Nel giro di una settimana, Nqobile ha ricevuto la diagnosi: tumore al seno maligno in stadio 2. Ha vissuto un mix di emozioni: shock, ansia, incredulità, paura. Ma ha affrontato tutto con determinazione, pronta a iniziare il trattamento. Il tumore era di misura inferiore ad un centimetro, quindi il primo passo è stato l’intervento chirurgico. Le è stata proposta una mastectomia radicale, con rimozione del seno destro e dei linfonodi ascellari. Una decisione difficile: per lei, il seno rappresentava bellezza, maternità e vitalità. Ma ha scelto di fidarsi del suo medico per evitare ogni possibilità di recidiva.

Dopo l’intervento, ha vissuto momenti duri, sia fisicamente che emotivamente. Ci sono voluti sei giorni prima di trovare il coraggio di guardarsi allo specchio. “Questa sono io ora, ma va bene. Il cancro è sparito.” Ha aspettato quattro anni prima di fare la ricostruzione del seno, dando priorità alla guarigione e alla consapevolezza. Poiché il tumore si era già diffuso a due linfonodi, ha iniziato la chemioterapia poche settimane dopo. Non c’era tempo per elaborare tutto, ma ha trovato forza nel supporto della famiglia e degli amici. Il suo spirito imprenditoriale l’ha aiutata e si è detta: “Otto mesi di questo, devo provarci.” Ha affrontato gli effetti collaterali con resistenza e determinazione.
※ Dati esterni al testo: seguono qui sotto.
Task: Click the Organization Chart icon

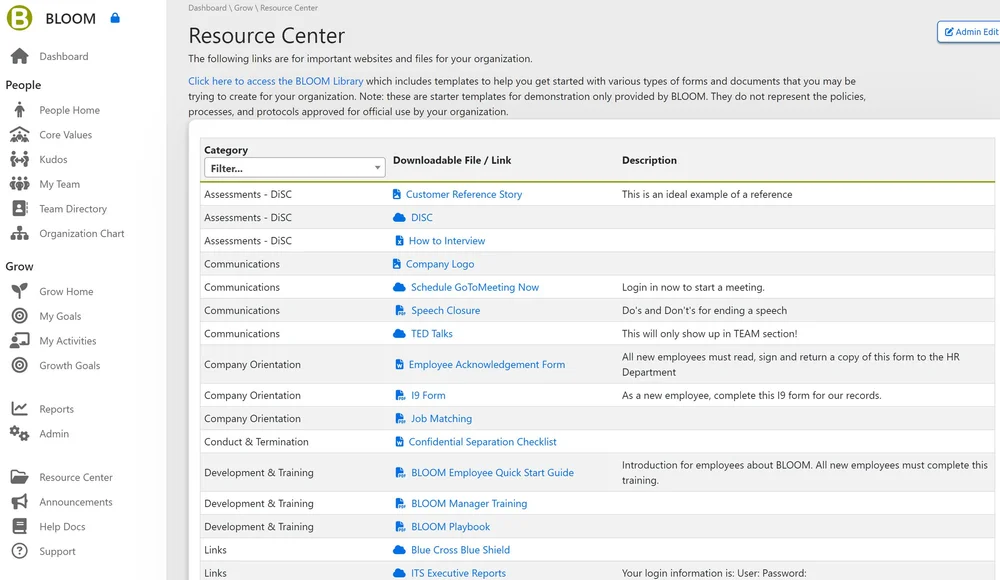Action: point(19,233)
Prima settimana: nausea, dolore alla deglutizione, stanchezza. Sua figlia le preparava latte e zenzero come rimedio naturale. Seconda settimana: un’amica la accompagnava a camminare e chiacchierare per distrarla dal dolore. Terza settimana: un sorriso, un pezzo di pollo mangiato, pronta per la prossima seduta. Il tumore di Nqobile era ormono-positivo, quindi ha assunto tamoxifene per dieci anni per ridurre il rischio di recidiva. Essendo in menopausa dopo l’intervento, ha vissuto forti vampate di calore e secchezza, ma ha resistito. Lo descrive come una chemioterapia in forma di pillola, ma nulla era insopportabile.
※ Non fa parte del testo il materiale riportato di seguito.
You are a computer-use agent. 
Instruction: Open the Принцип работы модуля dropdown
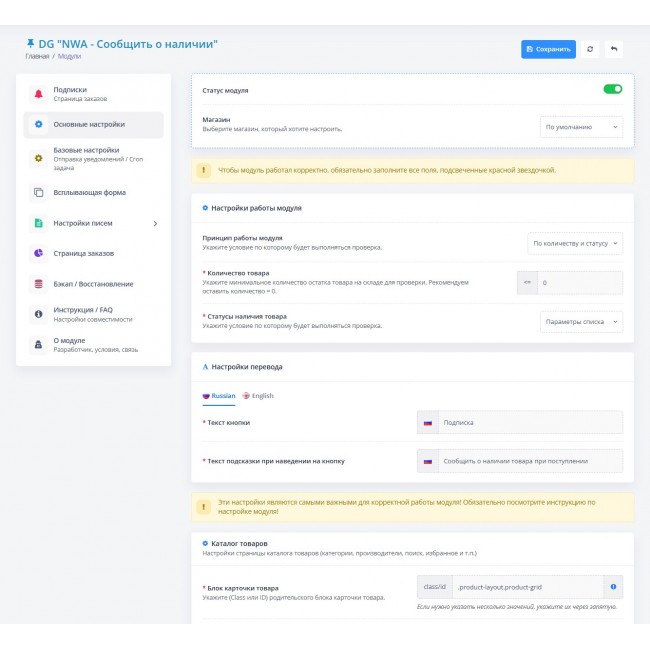click(x=574, y=243)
Gli esercizi e il supporto emotivo mi hanno dato la forza per superare gli effetti della chemioterapia.

Nqobile

Dalla fine a un nuovo inizio – recupero e sopravvivenza

Nel 2020 erano passati dieci anni da quando Nqobile aveva finalmente “terminato” il suo trattamento contro il cancro. Ha sottolineato che i suoi figli sono stati la sua forza, ciò che l’ha spinta a non mollare. Non si sono tirati indietro dopo aver ricevuto la devastante notizia, ma sono rimasti saldi accanto a Nqobile durante tutta la sua battaglia contro il tumore al seno. Hanno preso in mano le sue responsabilità: suo figlio, allora ventunenne, ha assunto il ruolo di padre, e sua figlia quattordicenne quello di madre – prendendosi cura di lei e anche l’uno dell’altra. "Mamma, ora tu sei mia figlia e io sono tua madre." Queste sono le parole di sua figlia che le hanno permesso di dire : "Ehi ragazzi, se sono qui è grazie a voi."
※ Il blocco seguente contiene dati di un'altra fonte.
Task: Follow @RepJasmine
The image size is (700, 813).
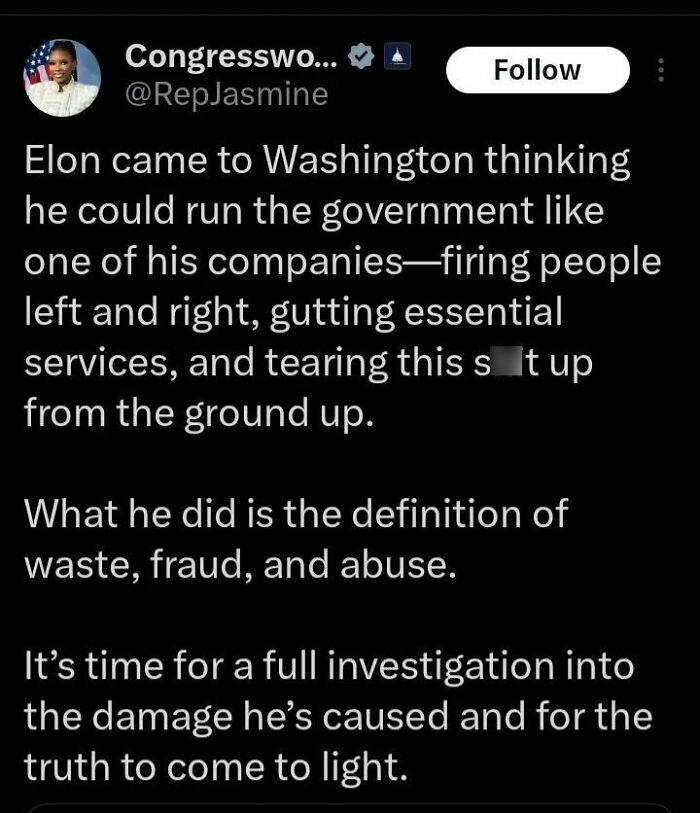Action: (x=538, y=69)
Poiché era ancora sposata, la diagnosi ha avuto un impatto sul suo matrimonio. Ha spiegato che la chemioterapia ha compromesso la sua libido, poiché il suo corpo era passato in modalità sopravvivenza. "Per me si trattava di vivere, sopravvivere e fare in modo che questo cancro uscisse dal mio corpo." Non c’era energia da dedicare ad altro e a un certo punto ha capito che il tumore al seno aveva contribuito al suo divorzio. "Sì, ho capito dopo il divorzio che le crepe c’erano già." Da quell’episodio, lei è cambiata, e anche i suoi figli. "Mi stavo concentrando su me stessa, sulla sopravvivenza e sull’accogliere tutto l’amore che ricevevo dai miei figli, dagli amici e da chiunque. Non mi lamentavo in quel momento."

Molti pazienti con tumore al seno, soprattutto quelli in una relazione, affrontano molto più di un cancro. E Nqobile desidera incoraggiarli condividendo la sua esperienza e i suoi consigli. Il suo consiglio è di pensare che la diagnosi non definisce chi sei.“ Il tumore è una parte del tuo percorso, non la tua identità." Sei molto più della malattia e c’è vita anche dopo il cancro. Il percorso sarà impegnativo, una strada accidentata che solo tu potrai percorrere. "Ho dovuto camminare sul mio sentiero. Tu camminerai sul tuo. Basta trovare un po’ di forza qua e là e andare avanti. E non è la fine."

Ho dovuto camminare sul mio sentiero. Tu cammini sul tuo. Devi solo trovare forza qua e là e andare avanti. E non è la fine.